Only the text of the records, copied exactly, is wanted; no pictures.

[Pixel coordinate grounding data]
»»
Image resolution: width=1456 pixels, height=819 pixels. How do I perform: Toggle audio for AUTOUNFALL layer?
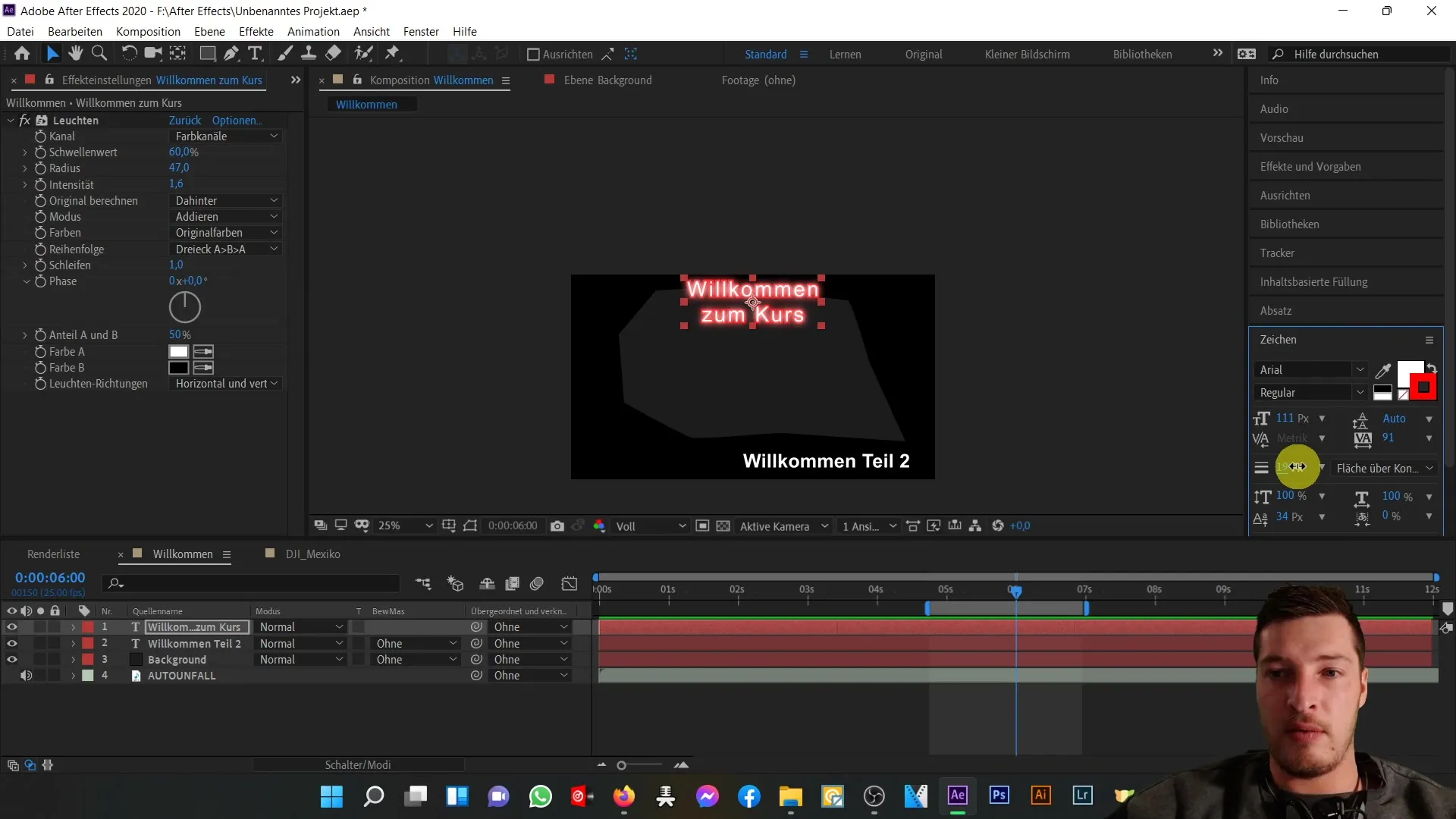pyautogui.click(x=26, y=675)
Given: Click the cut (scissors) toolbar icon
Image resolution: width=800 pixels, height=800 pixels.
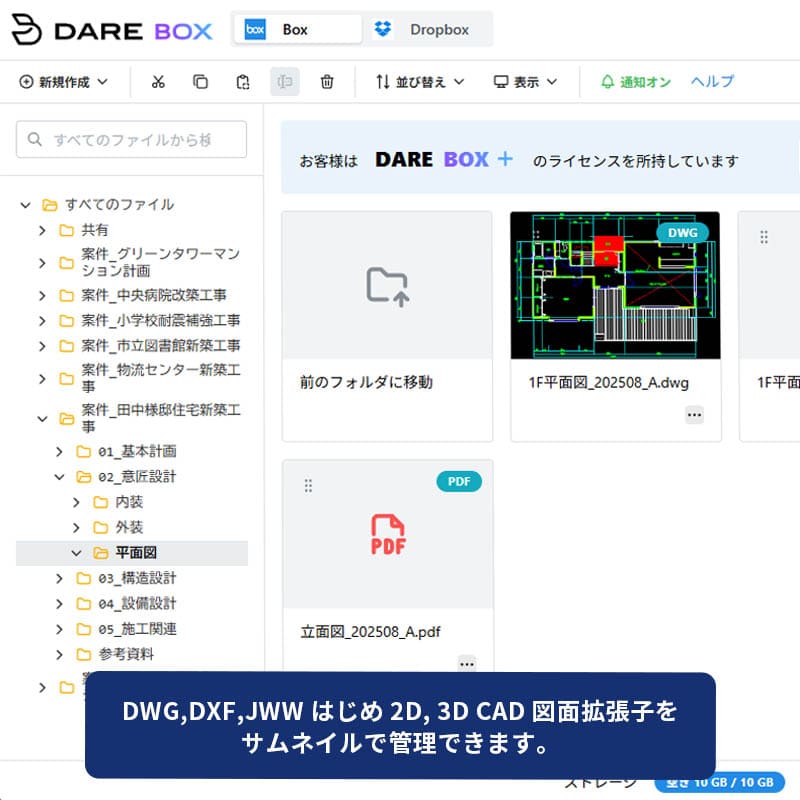Looking at the screenshot, I should pyautogui.click(x=158, y=82).
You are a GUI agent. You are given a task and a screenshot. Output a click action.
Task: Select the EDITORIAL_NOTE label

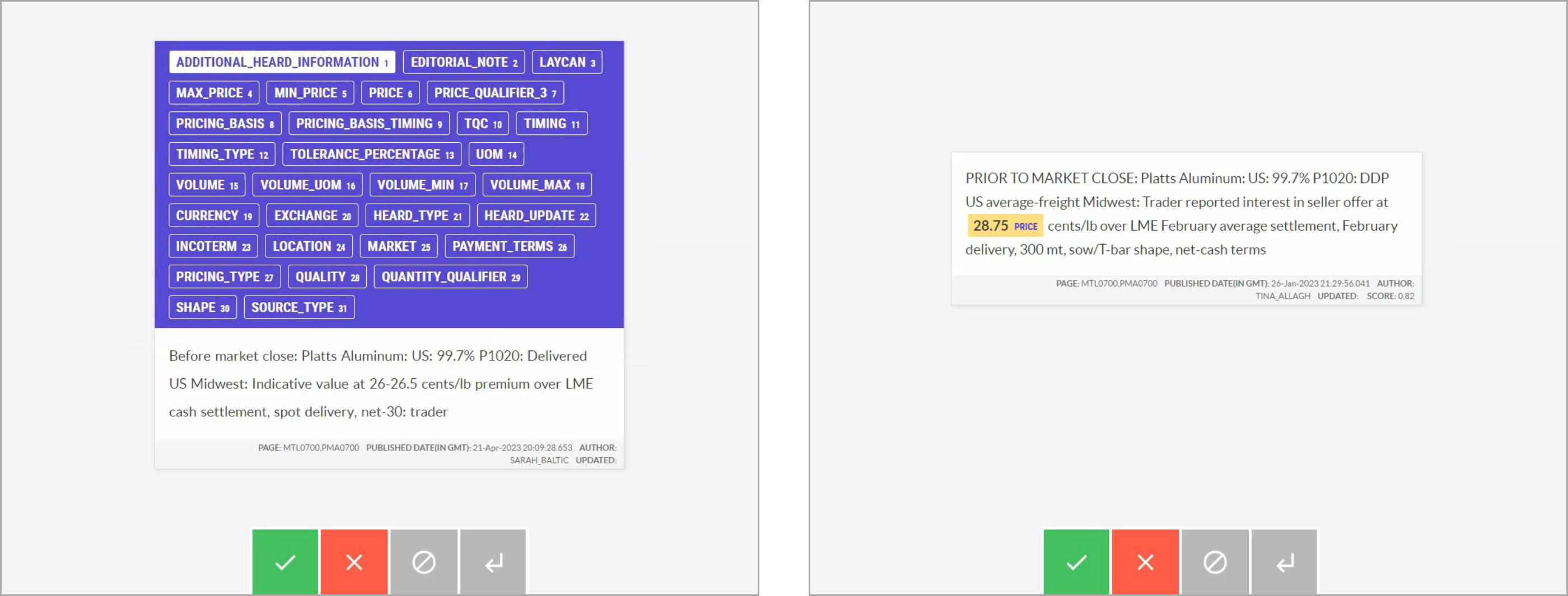coord(463,62)
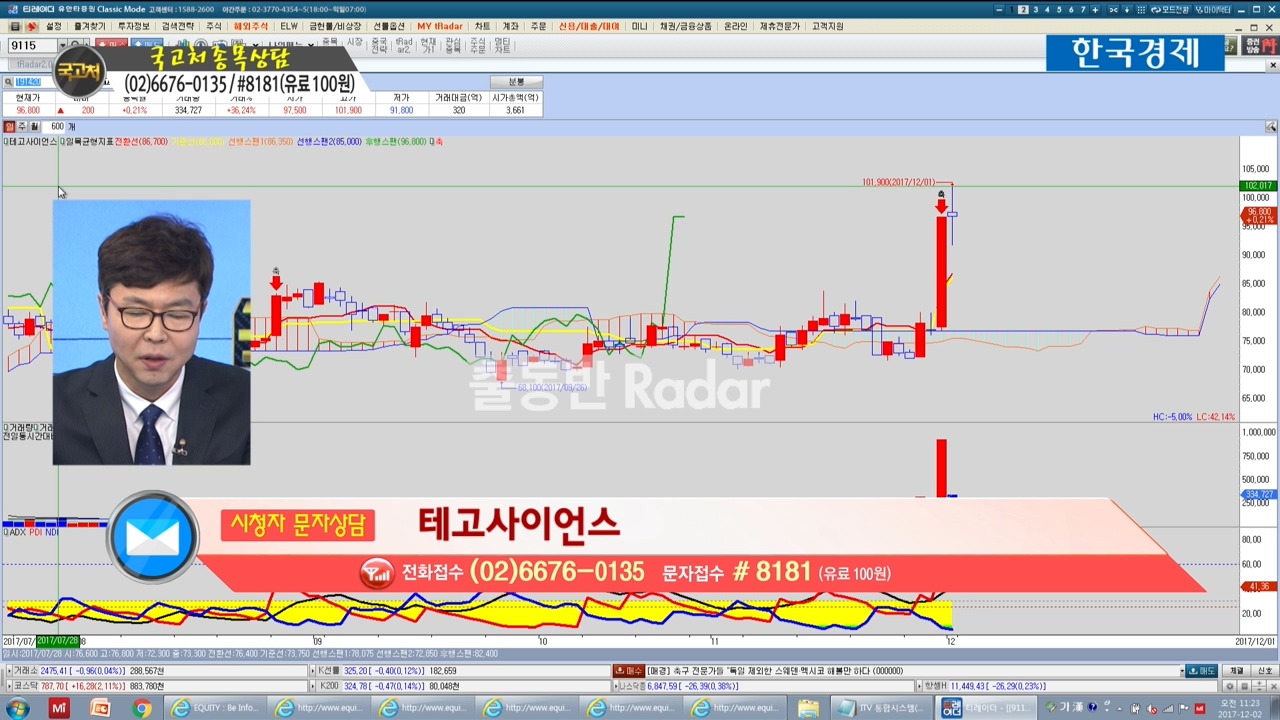The image size is (1280, 720).
Task: Click the stock search magnifier icon
Action: [9, 82]
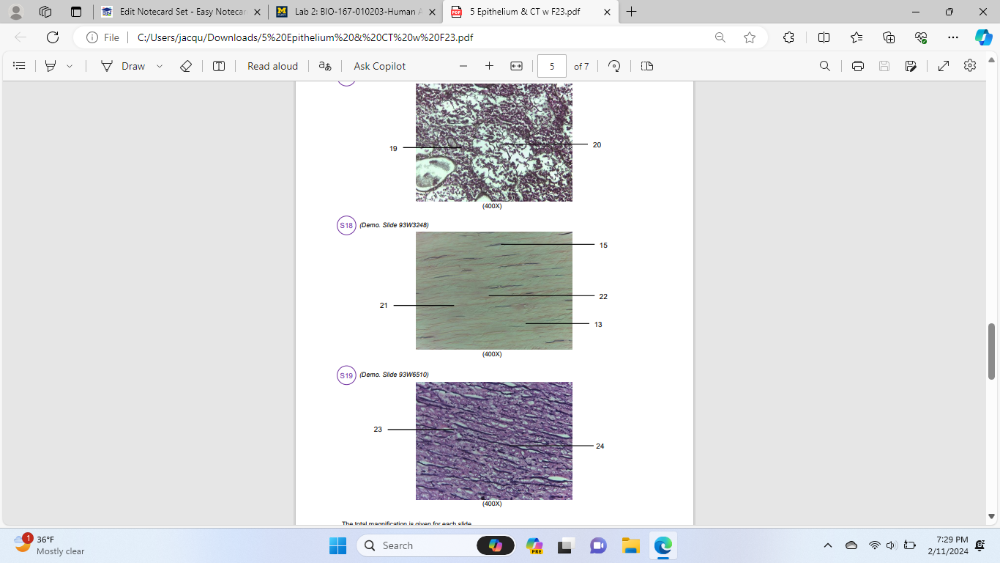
««
**Solution to the problem:**
Image resolution: width=1456 pixels, height=819 pixels. How do I perform: Toggle audio for AUTOUNFALL layer?
pyautogui.click(x=26, y=675)
Given: Click the cut (scissors) toolbar icon
Image resolution: width=800 pixels, height=800 pixels.
Looking at the screenshot, I should pyautogui.click(x=158, y=82).
You are a GUI agent. You are given a task and a screenshot. Output a click action.
Task: Select the EDITORIAL_NOTE label

coord(463,62)
The image size is (1280, 720).
Task: Click the stock search magnifier icon
Action: [9, 82]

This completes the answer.